Anonymous attackers using the 4chan message board have levelled a sustained DDoS (distributed denial of service attack) against the Australian Federation Against Copyright Theft (AFACT) website, taking out thousands of other Australian websites in the process.
The attack, which was scheduled to begin at 5am AEST today, took the site down at 8:30am for several hours before AFACT and its technology partners took measures to restore service.
Neil Gane, executive director at AFACT, confirmed the site was inaccessible for several hours.

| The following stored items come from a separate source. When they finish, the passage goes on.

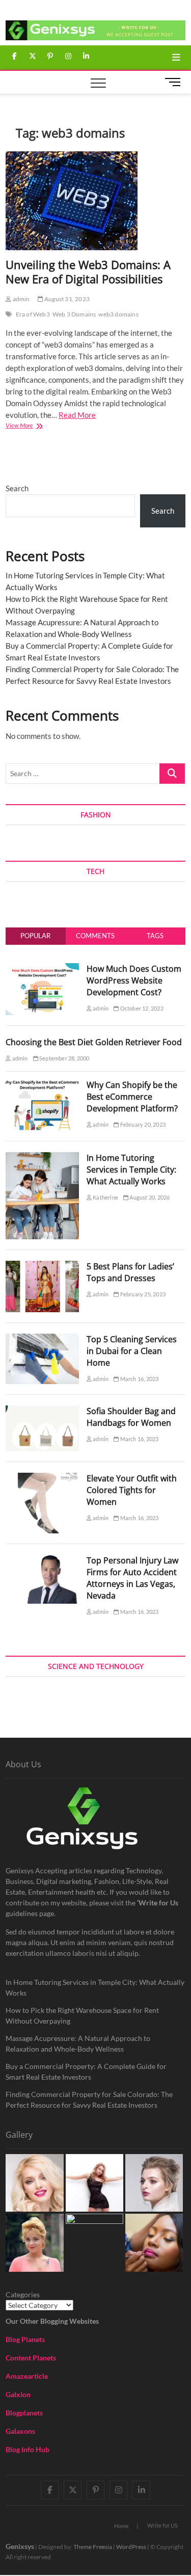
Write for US (162, 2525)
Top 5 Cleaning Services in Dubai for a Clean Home (132, 1351)
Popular (35, 936)
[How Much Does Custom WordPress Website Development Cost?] (42, 968)
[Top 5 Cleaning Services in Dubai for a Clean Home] (42, 1339)
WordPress (131, 2547)
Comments (95, 936)
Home (121, 2525)
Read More (77, 414)
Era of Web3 (33, 314)
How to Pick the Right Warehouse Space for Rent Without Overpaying (82, 2015)
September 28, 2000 (64, 1058)
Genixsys (20, 2546)
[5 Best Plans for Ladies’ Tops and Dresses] (42, 1266)
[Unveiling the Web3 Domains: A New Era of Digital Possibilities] (95, 200)
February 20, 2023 (142, 1124)
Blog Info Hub (27, 2449)
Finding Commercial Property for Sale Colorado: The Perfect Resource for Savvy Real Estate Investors (89, 2099)
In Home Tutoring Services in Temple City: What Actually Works (131, 1169)
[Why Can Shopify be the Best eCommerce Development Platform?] (42, 1085)
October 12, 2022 (141, 1008)
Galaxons (20, 2431)
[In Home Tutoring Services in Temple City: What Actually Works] (42, 1157)
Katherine (105, 1197)
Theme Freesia (92, 2547)
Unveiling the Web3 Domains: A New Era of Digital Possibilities (88, 271)
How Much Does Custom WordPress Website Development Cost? (134, 980)
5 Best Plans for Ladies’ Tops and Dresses (130, 1272)
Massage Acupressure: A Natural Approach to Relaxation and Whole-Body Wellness (78, 2043)
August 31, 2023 (66, 299)
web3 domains (118, 314)
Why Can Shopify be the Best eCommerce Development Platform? (132, 1096)
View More (34, 426)
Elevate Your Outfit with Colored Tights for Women (132, 1490)
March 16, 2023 (138, 1378)
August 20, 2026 (149, 1197)
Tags (155, 936)
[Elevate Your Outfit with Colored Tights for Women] (42, 1478)
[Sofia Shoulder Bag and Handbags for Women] (42, 1411)
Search (17, 488)
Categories (23, 2294)
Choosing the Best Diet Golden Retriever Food (94, 1042)
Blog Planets (25, 2339)
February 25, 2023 (142, 1294)
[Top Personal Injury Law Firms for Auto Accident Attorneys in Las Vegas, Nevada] (42, 1560)
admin (20, 299)
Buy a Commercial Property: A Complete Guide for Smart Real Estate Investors (86, 2071)
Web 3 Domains (74, 314)
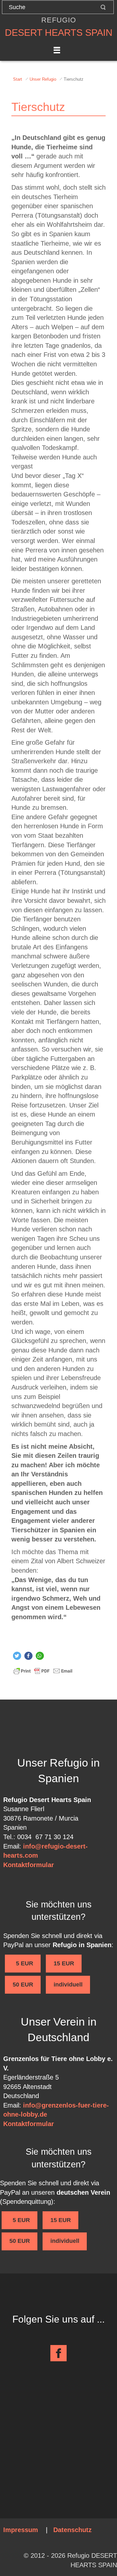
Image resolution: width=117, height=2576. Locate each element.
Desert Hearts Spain (58, 32)
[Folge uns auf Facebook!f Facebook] (58, 2353)
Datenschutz (72, 2529)
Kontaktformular (28, 1864)
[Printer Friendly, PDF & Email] (42, 1670)
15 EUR (64, 1963)
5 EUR (23, 1963)
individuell (68, 1984)
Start (17, 79)
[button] (17, 1656)
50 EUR (23, 1984)
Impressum (20, 2529)
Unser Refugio (43, 79)
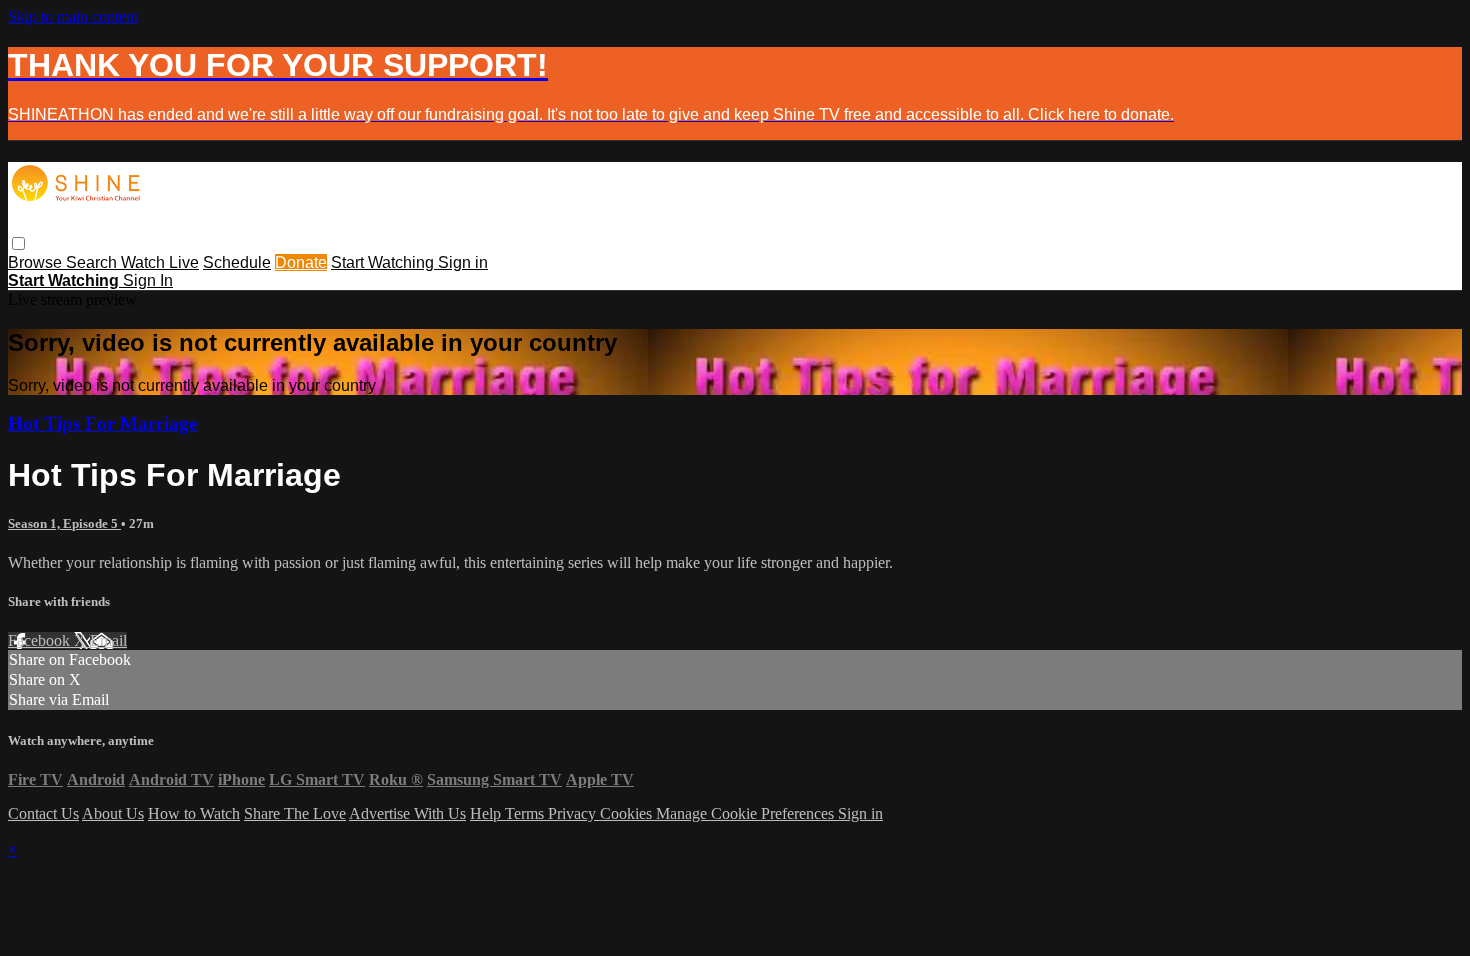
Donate (301, 262)
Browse (37, 262)
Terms (526, 813)
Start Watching (384, 262)
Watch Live (160, 262)
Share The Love (295, 813)
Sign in (463, 262)
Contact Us (43, 813)
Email (108, 640)
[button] (18, 243)
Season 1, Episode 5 (64, 523)
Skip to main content (73, 16)
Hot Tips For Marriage (102, 423)
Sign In (148, 280)
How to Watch (194, 813)
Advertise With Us (407, 813)
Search (93, 262)
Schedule (237, 262)
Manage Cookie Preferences (747, 813)
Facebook (41, 640)
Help (487, 813)
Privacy (574, 813)
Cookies (628, 813)
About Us (113, 813)
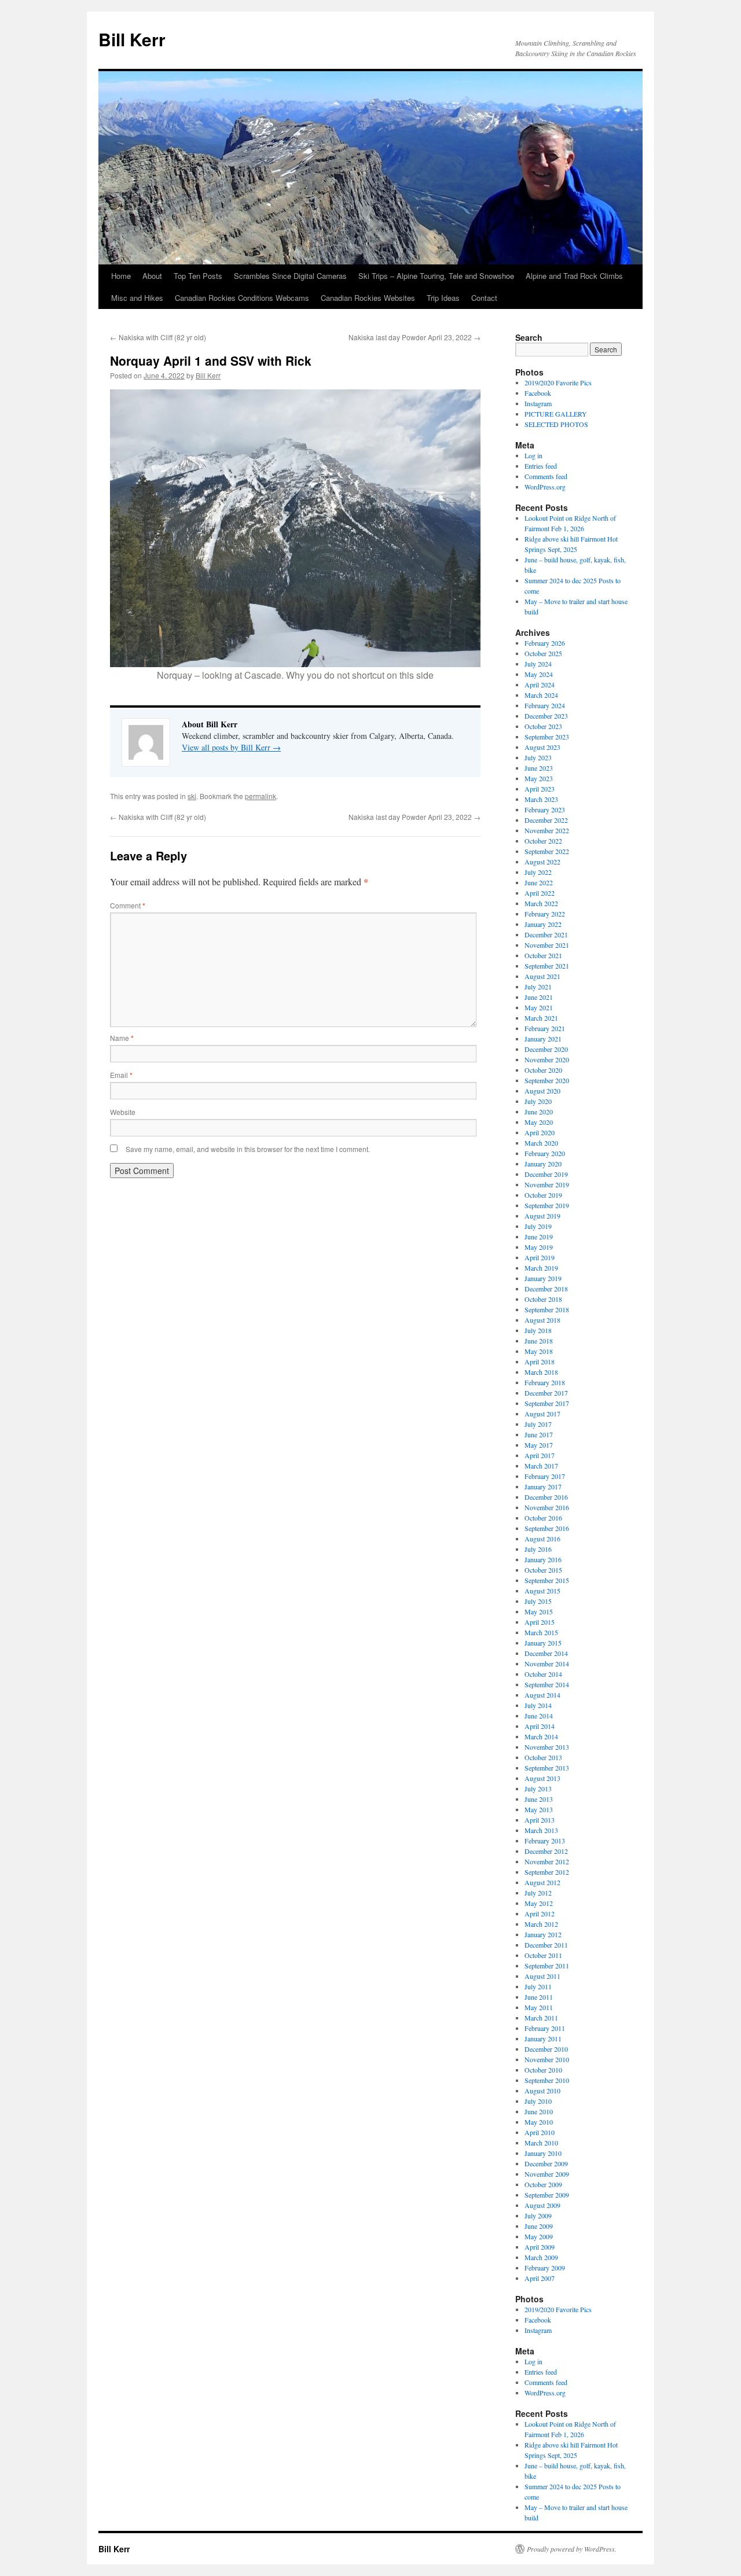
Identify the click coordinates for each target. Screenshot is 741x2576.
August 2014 (542, 1694)
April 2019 (539, 1257)
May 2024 (538, 674)
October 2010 (543, 2069)
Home (121, 275)
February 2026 (544, 642)
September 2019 (546, 1205)
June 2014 (538, 1715)
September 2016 (546, 1528)
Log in (533, 455)
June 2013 (538, 1799)
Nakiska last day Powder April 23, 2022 (414, 337)
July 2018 (538, 1330)
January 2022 (543, 924)
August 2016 (542, 1538)
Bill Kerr (132, 39)
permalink (260, 796)
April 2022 (539, 892)
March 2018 (541, 1372)
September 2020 (546, 1080)
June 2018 (538, 1340)
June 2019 (538, 1236)
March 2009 (541, 2257)
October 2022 (543, 840)
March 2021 (541, 1017)
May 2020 (538, 1122)
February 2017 (544, 1476)
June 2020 (538, 1111)
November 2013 (546, 1746)
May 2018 (538, 1351)
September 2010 (546, 2080)
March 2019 (541, 1267)
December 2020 (546, 1049)
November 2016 (546, 1507)
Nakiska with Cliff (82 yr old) (158, 337)
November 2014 (546, 1663)
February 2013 (544, 1840)
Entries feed (540, 465)
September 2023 (546, 736)
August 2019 (542, 1215)
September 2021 (546, 965)
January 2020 (543, 1163)
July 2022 (538, 872)
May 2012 (538, 1903)
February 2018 (544, 1382)
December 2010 (546, 2049)
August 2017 (542, 1413)
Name (122, 1038)
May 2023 (538, 778)
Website (122, 1112)
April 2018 (539, 1361)
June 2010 (538, 2111)
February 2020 (544, 1153)
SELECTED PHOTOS (556, 424)
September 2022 (546, 851)
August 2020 (542, 1090)
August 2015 (542, 1590)
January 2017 (543, 1486)
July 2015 (538, 1601)
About (152, 275)
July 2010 (538, 2101)
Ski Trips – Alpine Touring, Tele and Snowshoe (436, 275)
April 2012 (539, 1913)
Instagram (538, 403)
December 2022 (546, 820)
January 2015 (543, 1642)
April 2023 (539, 788)
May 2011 (538, 2007)
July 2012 (538, 1892)
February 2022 (544, 913)
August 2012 (542, 1882)
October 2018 (543, 1299)
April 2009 (539, 2246)
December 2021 (546, 934)
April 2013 (539, 1819)
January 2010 (543, 2153)
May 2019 (538, 1247)
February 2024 (544, 705)
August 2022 (542, 861)
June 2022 (538, 882)
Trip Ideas (443, 297)
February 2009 (544, 2267)
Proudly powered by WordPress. (572, 2548)
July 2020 (538, 1101)
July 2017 (538, 1424)
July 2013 (538, 1788)
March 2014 (541, 1736)
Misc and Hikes (137, 297)
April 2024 (539, 684)
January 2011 (543, 2038)
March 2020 (541, 1142)
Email (121, 1075)
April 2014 (539, 1726)
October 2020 (543, 1069)
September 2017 (546, 1403)
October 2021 (543, 955)
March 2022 (541, 903)
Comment (127, 905)
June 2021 (538, 997)
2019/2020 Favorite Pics (558, 382)
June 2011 (538, 1996)
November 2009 (546, 2173)
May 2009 (538, 2236)
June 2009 (538, 2226)
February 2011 (544, 2028)
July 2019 (538, 1226)
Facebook (537, 393)
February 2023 (544, 809)
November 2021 (546, 945)
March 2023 (541, 799)
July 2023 (538, 757)
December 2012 (546, 1851)
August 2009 (542, 2205)
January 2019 (543, 1278)
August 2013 (542, 1778)
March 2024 (541, 695)
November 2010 (546, 2059)
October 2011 (543, 1955)
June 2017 (538, 1434)
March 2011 (541, 2017)
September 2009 (546, 2194)
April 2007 (539, 2278)
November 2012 (546, 1861)
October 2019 (543, 1194)
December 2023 (546, 715)
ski (192, 796)
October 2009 (543, 2184)
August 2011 (542, 1976)
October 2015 (543, 1569)
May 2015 (538, 1611)
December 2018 (546, 1288)
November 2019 (546, 1184)
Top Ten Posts (198, 275)
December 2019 (546, 1174)
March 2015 (541, 1632)
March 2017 (541, 1465)
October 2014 (543, 1674)
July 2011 (538, 1986)
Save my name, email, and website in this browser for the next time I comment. (248, 1149)
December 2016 (546, 1497)
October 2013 (543, 1757)
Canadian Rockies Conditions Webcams (242, 297)
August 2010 (542, 2090)
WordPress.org (545, 486)
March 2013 (541, 1830)
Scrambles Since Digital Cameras (290, 275)
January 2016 (543, 1559)
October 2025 (543, 653)
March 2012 (541, 1924)
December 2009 (546, 2163)
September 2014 (546, 1684)
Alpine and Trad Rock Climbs (574, 275)
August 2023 (542, 747)
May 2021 (538, 1007)
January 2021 (543, 1038)
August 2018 (542, 1319)
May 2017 (538, 1444)
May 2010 (538, 2121)
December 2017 (546, 1392)
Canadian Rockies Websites (368, 297)
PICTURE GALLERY (555, 413)
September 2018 (546, 1309)
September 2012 (546, 1871)
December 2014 (546, 1653)
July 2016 (538, 1549)
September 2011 (546, 1965)
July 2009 (538, 2215)
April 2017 (539, 1455)
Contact (484, 297)
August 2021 (542, 976)
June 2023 (538, 767)
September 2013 (546, 1767)
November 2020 (546, 1059)
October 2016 (543, 1517)
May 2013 (538, 1809)
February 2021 (544, 1028)
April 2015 (539, 1621)
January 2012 (543, 1934)
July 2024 (538, 663)
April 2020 (539, 1132)
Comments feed (545, 476)
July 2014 (538, 1705)
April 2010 (539, 2132)
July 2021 (538, 986)
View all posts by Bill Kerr (231, 747)
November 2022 (546, 830)
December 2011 (546, 1944)
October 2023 (543, 726)
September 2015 (546, 1580)
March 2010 (541, 2142)
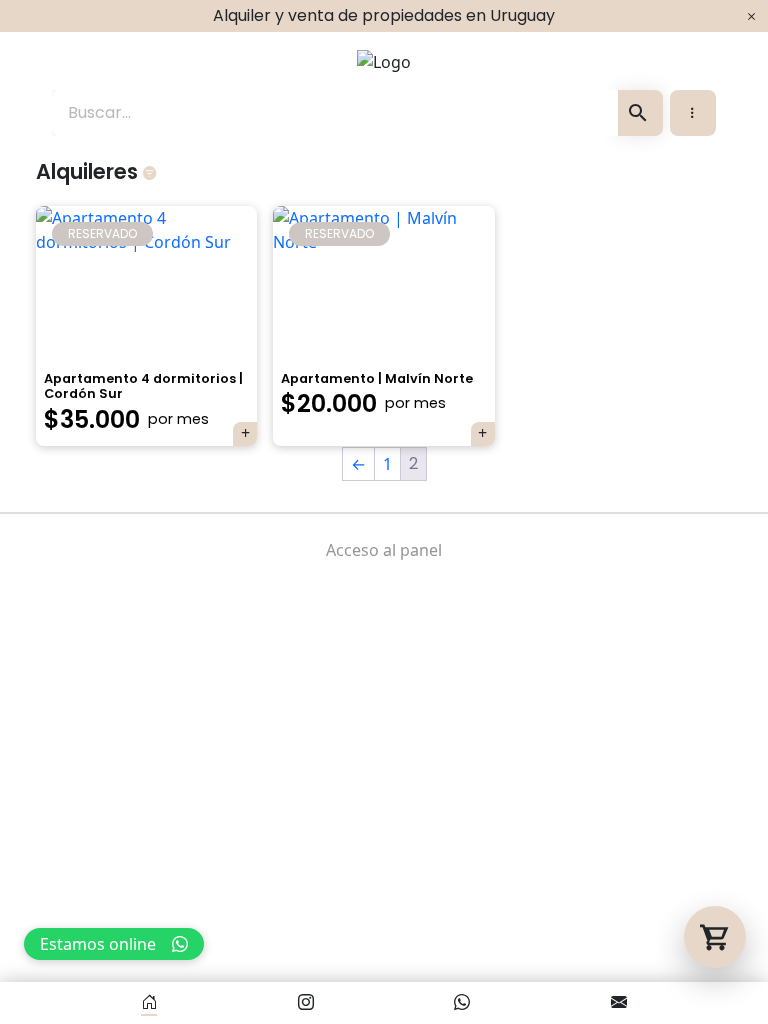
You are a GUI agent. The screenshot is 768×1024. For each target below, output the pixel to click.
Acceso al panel (384, 550)
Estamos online (98, 944)
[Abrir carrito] (715, 937)
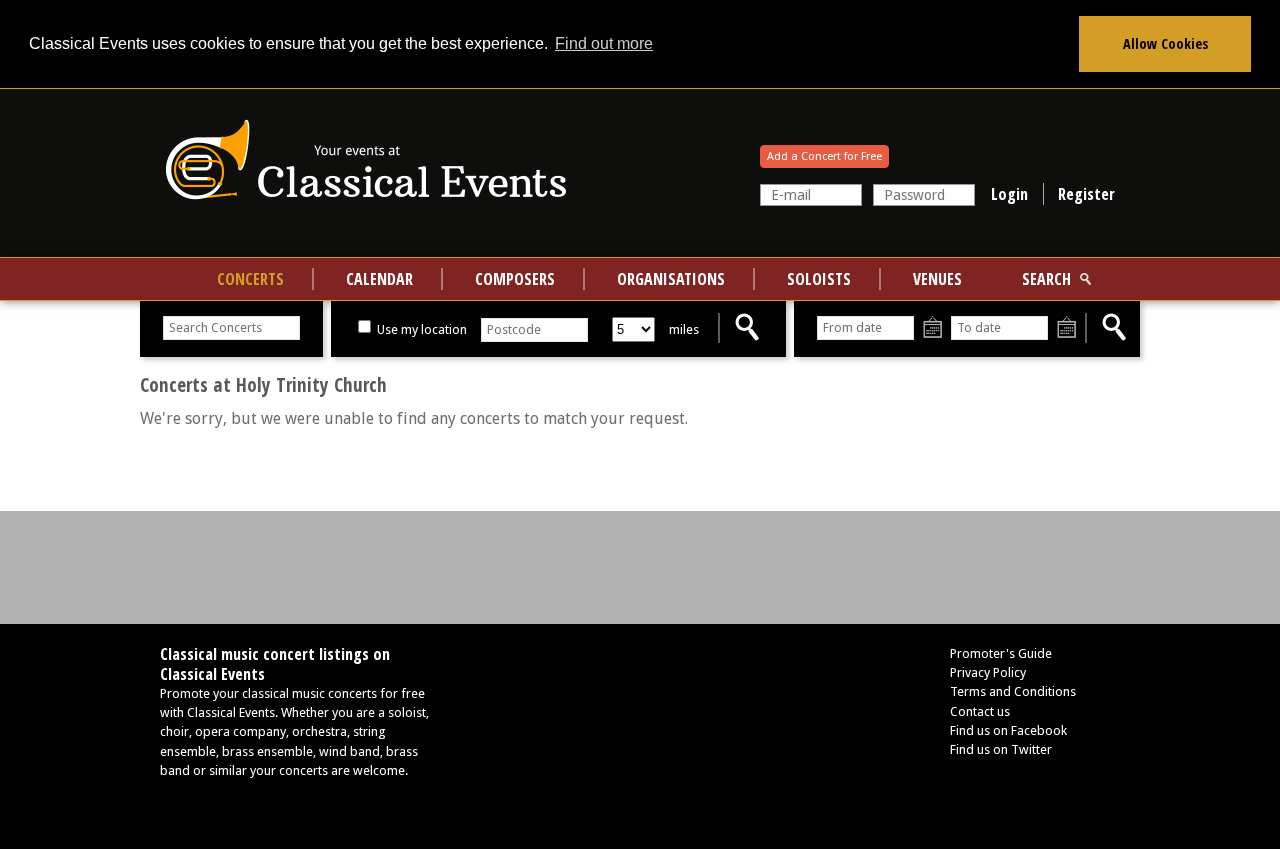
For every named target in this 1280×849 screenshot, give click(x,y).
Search (1046, 279)
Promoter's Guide (1001, 653)
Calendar (379, 279)
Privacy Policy (988, 672)
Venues (937, 279)
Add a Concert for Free (824, 156)
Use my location (420, 329)
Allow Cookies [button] (1165, 43)
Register (1086, 194)
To (1066, 328)
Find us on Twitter (1001, 749)
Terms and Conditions (1013, 691)
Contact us (980, 711)
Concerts (250, 279)
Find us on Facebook (1008, 730)
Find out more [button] (604, 43)
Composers (515, 279)
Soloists (819, 279)
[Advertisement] (640, 566)
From (932, 328)
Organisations (671, 279)
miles (684, 329)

Gane said the attack - which constitutes a criminal act in Australia and several international jurisdictions - also took out close to 8,000 other web sites hosted by AFACT's technology partner, whom iTnews understands to be NetRegistry.
NetRegistry has posted a notification on its support pages to confirm its services have been attacked today.
The company said an attack began at 8:30am AEST this morning, with NetRegistry's firewall flooded with connection requests in what the company claimed was an attempt to take down all of its servers.
"They had achieved success in disabling all access to some of the client facing services behind the firewall, however this was short lived and we were able to restore most connectivity to those machines within some 30 minutes," the company said.
Impacted services included websites using NetRegistry's 'Zeus' cluster - a group of websites using PHP but not utilising Apache web server - plus some webmail services and website administration consoles.
"A lot of these sites are small Australian businesses and Government web sites," Gane said. "They have been affected by this senseless act."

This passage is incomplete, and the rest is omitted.